What you give back should match the entries below character for character.

++++++

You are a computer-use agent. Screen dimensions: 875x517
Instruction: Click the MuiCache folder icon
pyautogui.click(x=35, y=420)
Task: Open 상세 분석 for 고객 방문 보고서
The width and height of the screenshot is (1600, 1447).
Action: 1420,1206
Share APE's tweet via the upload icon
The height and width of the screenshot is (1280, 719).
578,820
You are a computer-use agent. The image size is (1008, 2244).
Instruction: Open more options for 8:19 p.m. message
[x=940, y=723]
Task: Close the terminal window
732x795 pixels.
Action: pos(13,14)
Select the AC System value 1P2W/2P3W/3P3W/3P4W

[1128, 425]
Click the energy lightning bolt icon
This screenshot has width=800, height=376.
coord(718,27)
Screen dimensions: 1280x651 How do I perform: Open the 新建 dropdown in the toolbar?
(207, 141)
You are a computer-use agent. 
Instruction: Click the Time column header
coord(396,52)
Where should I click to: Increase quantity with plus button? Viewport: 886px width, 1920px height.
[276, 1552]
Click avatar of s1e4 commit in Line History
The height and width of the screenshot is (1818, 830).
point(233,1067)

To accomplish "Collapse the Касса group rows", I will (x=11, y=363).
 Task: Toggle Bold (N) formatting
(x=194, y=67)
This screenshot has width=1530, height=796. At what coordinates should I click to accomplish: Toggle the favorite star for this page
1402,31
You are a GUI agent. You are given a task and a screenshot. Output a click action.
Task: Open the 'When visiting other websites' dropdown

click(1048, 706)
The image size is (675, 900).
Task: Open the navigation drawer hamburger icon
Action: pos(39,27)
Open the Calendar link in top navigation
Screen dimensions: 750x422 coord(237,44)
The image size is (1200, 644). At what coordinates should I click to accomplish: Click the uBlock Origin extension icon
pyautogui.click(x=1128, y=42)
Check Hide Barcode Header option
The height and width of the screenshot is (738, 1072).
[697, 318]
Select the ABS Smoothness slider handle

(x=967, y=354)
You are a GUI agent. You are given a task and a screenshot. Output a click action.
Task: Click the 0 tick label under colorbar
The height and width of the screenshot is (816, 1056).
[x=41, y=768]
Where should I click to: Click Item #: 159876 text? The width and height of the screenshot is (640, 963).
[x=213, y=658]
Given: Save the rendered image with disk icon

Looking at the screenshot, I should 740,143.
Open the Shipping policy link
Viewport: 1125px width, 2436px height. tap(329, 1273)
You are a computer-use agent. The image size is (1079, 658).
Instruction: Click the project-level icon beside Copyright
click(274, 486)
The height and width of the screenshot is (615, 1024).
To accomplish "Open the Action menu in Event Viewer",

++++++

Reply to the task
You are a computer-use agent. Screen dimensions: 875x517
Instruction: Click the MuiCache folder icon
pyautogui.click(x=35, y=420)
Task: Open 상세 분석 for 고객 방문 보고서
The width and height of the screenshot is (1600, 1447).
Action: 1420,1206
Share APE's tweet via the upload icon
The height and width of the screenshot is (1280, 719).
578,820
You are a computer-use agent. The image size is (1008, 2244).
Instruction: Open more options for 8:19 p.m. message
[x=940, y=723]
Task: Close the terminal window
732x795 pixels.
Action: pos(13,14)
Select the AC System value 1P2W/2P3W/3P3W/3P4W

[1128, 425]
Click the energy lightning bolt icon
This screenshot has width=800, height=376.
coord(718,27)
Screen dimensions: 1280x651 How do I perform: Open the 新建 dropdown in the toolbar?
(207, 141)
You are a computer-use agent. 
Instruction: Click the Time column header
coord(396,52)
Where should I click to: Increase quantity with plus button? Viewport: 886px width, 1920px height.
[276, 1552]
Click avatar of s1e4 commit in Line History
The height and width of the screenshot is (1818, 830).
point(233,1067)

To accomplish "Collapse the Касса group rows", I will (x=11, y=363).
 Task: Toggle Bold (N) formatting
(x=194, y=67)
This screenshot has width=1530, height=796. At what coordinates should I click to accomplish: Toggle the favorite star for this page
1402,31
You are a GUI agent. You are given a task and a screenshot. Output a click action.
Task: Open the 'When visiting other websites' dropdown

click(1048, 706)
The image size is (675, 900).
Task: Open the navigation drawer hamburger icon
Action: pos(39,27)
Open the Calendar link in top navigation
Screen dimensions: 750x422 coord(237,44)
The image size is (1200, 644). At what coordinates should I click to accomplish: Click the uBlock Origin extension icon
pyautogui.click(x=1128, y=42)
Check Hide Barcode Header option
The height and width of the screenshot is (738, 1072).
[697, 318]
Select the ABS Smoothness slider handle

(x=967, y=354)
You are a GUI agent. You are given a task and a screenshot. Output a click action.
Task: Click the 0 tick label under colorbar
The height and width of the screenshot is (816, 1056).
[x=41, y=768]
Where should I click to: Click Item #: 159876 text? The width and height of the screenshot is (640, 963).
[x=213, y=658]
Given: Save the rendered image with disk icon

Looking at the screenshot, I should 740,143.
Open the Shipping policy link
Viewport: 1125px width, 2436px height. tap(329, 1273)
You are a computer-use agent. The image size is (1079, 658).
Instruction: Click the project-level icon beside Copyright
click(274, 486)
The height and width of the screenshot is (615, 1024).
To accomplish "Open the Action menu in Event Viewer",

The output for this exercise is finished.